Californians have long been upset to find fewer tax dollars enter their state than leave. It was once a big part of recalling their Governor and installing a Governator. Funding the great and failing center of our country, all while being told you are too "crunchy" and "granola" apparently gets tiresome! Citizens of the Bear Republic are now cleared to seek signatures supporting an amendment to the state constitution. The amendment would remove text both declaring California inseparable from the Union, and respecting the U.S. Constitution as the "supreme law of the land."
600,000 signatures and it goes to a public vote. California knows how to party.
More from the LA Times:
Supporters of the campaign for California to secede from the United States can now begin collecting the hundreds of thousands of signatures they need to get a proposed "Calexit" initiative on the ballot.
California Secretary of State Alex Padilla cleared the proposed initiative to begin collecting signatures on Thursday.
If the measure gets on the ballot and gains approval by a majority of voters, it would repeal clauses in the California Constitution stating that the state is an "inseparable part of the United States" and that the U.S. Constitution is the "supreme law of the land," according to the title and summary prepared by the state attorney general's office.
The measure would place another question on the ballot in 2019, asking whether California should become a separate country.

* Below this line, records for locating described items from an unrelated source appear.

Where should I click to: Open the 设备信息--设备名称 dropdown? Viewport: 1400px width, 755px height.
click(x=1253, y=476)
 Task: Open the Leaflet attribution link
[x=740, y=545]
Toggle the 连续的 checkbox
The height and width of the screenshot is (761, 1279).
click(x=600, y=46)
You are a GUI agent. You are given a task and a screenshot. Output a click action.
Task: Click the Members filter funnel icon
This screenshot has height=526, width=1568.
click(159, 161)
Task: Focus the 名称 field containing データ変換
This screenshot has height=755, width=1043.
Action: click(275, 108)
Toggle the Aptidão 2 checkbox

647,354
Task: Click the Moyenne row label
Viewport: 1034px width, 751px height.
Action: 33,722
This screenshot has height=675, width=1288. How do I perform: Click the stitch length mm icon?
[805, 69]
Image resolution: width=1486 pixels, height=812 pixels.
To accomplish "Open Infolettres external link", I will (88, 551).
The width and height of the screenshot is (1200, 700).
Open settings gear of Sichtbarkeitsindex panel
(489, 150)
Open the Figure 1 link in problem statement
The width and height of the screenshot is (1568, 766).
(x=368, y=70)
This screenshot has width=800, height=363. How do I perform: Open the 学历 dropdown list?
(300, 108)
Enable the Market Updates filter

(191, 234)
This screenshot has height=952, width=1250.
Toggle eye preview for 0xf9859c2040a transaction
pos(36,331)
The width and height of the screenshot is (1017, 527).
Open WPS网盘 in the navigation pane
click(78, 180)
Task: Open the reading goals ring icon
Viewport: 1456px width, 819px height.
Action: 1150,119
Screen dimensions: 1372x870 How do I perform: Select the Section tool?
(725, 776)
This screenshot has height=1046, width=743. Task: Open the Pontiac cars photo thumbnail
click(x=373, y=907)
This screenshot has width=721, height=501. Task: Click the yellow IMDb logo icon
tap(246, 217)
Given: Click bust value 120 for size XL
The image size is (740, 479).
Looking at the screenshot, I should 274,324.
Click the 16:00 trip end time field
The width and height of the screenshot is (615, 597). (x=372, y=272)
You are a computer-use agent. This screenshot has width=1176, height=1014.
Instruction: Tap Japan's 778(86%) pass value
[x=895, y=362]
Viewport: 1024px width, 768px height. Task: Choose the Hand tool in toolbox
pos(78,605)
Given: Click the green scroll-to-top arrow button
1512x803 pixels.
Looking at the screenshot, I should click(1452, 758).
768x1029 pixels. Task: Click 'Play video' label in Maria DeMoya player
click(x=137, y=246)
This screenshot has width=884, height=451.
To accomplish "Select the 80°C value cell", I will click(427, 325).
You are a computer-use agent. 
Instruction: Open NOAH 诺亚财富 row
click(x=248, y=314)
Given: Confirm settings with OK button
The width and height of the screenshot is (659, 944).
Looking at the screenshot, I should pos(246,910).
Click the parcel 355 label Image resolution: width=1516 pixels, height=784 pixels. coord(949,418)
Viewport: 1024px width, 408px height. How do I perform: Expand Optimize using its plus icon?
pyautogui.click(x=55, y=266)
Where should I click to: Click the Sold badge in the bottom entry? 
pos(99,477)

If at least half of registered voters participate in that vote, with at least 55% of those voting to approve, the results would be treated as California's declaration of independence.
The current measure's fiscal effect is "dependent on various factors," writes the state's nonpartisan legislative analyst, and if it succeeds would result in "major, but unknown budgetary impacts."
The proposal's backers, known as Yes California, have argued that the state is culturally out of step with the rest of the U.S. and that California pays more money to the federal government than it receives in spending. The election of President Trump has only strengthened their argument, they say.
"California loses [by] being a part of America culturally and financially," said Marcus Ruiz Evans, one of the group's founders. "It could be a nation all its own, everybody knows that. The only question is if they want to break off."